Content uploaded by Kesten Green

Author content

All content in this area was uploaded by Kesten Green on Jan 27, 2019

Content may be subject to copyright.

Data Models for Forecasting:

No Reason to Expect Improved Accuracy

J. Scott Armstrong

jscott@upenn.edu

The Wharton School, University of Pennsylvania

and Ehrenberg-Bass Institute, University of South Australia

Kesten C. Green

kesten.green@unisa.edu.au

University of South Australia Business School

and Ehrenberg-Bass Institute, University of South Australia

January 26, 2019 - Version 22

In the mid-1900s, there were two streams of thought about forecasting methods. One stream—led by

econometricians—was concerned with developing causal models by using prior knowledge and evidence

from experiments. The other was led by statisticians, who were concerned with identifying idealized “data

generating processes” and with developing models from statistical relationships in data, both in the

expectation that the resulting models would provide accurate forecasts.

At that time, regression analysis was a costly process. In more recent times, regression analysis and

related techniques have become simple and inexpensive to use. That development led to automated

procedures such as stepwise regression, which selects “predictor variables” on the basis of statistical

significance. An early response to the development was titled, “Alchemy in the behavioral sciences”

(Einhorn, 1972). We refer to the product of data-driven approaches to forecasting as “data models.”

The M4-Competition (Makridakis, Spiliotis, Assimakopoulos, 2018) has provided extensive tests of

whether data models—which they refer to as “ML methods”—can provide accurate extrapolation

forecasts of time series. The Competition findings revealed that data models failed to beat naïve models,

and established simple methods, with sufficient reliability to be of any practical interest to forecasters. In

particular, the authors concluded from their analysis, “The six pure ML methods that were submitted in

the M4 all performed poorly, with none of them being more accurate than Comb and only one being more

accurate than Naïve2” (p. 803.)

Over the past half-century, much has been learned about how to improve forecasting by conducting

experiments to compare the performance of reasonable alternative methods. On the other hand, despite

billions of dollars of expenditure, the various data modeling methods have not contributed to improving

forecast accuracy. Nor can they do so, as we explain below.

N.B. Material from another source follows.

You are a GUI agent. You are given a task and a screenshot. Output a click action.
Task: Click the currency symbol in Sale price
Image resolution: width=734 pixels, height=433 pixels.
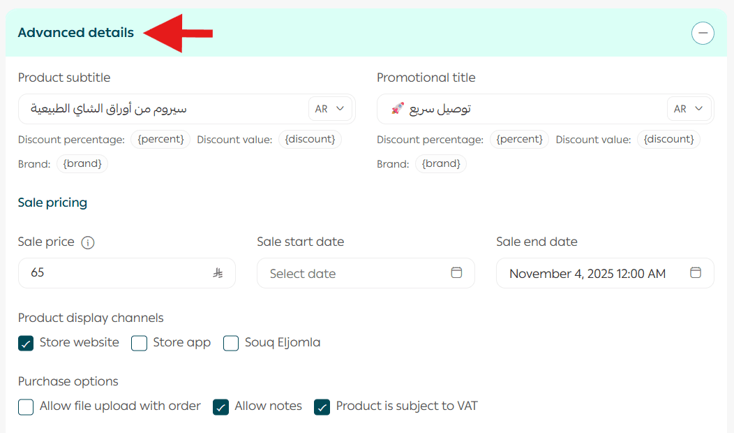(x=218, y=273)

1. Data Models Violate the Golden Rule of Forecasting

The Golden Rule of forecasting is to “Be conservative by using prior knowledge about the situation

and about forecasting methods.” It was developed and tested by Armstrong, Green and Graefe (2015).

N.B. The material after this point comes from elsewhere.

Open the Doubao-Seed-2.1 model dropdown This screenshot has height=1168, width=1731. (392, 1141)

The Golden Rule paper provided 28 evidence-based guidelines, which were tested by reviewing papers

with relevant evidence. The review identified 105 papers with 150 experimental comparisons. All

comparisons supported the guidelines. On average, ignoring a single guideline increased forecast error by

more than 40% on average.

One way to incorporate prior knowledge is to use the findings of experiments on which methods work

best for the type of situation being forecast. In addition, in practical forecasting situations one can use

experts’ domain knowledge about the expected directions of trends. In an earlier M-Competition, these

two sources of knowledge were implemented by “Rule-based forecasting” (Collopy and Armstrong

1992).

Rule-based forecasting uses domain knowledge to select extrapolation models based on 28 conditions

of the data in order to produce combined forecasts. It then uses 99 simple rules to weight each of the

forecasting methods. For six-year ahead forecasts, the ex ante forecasts provided a 42% reduction

compared to those from equal-weights combinations. Other sources of prior knowledge that can be used

include decomposition of time-series by level and change (Armstrong and Tessier, 2015), and by causal

forces (Armstrong & Collopy, 1993.)

2. Data Models Violate Occam’s Razor

Occam’s Razor, a principle that was described by Aristotle, states that one should prefer the simplest

hypothesis or model that does the job. A review of 32 studies found 97 comparisons between simple and

complex methods (Green and Armstrong, 2015). None found that complexity improved forecast accuracy.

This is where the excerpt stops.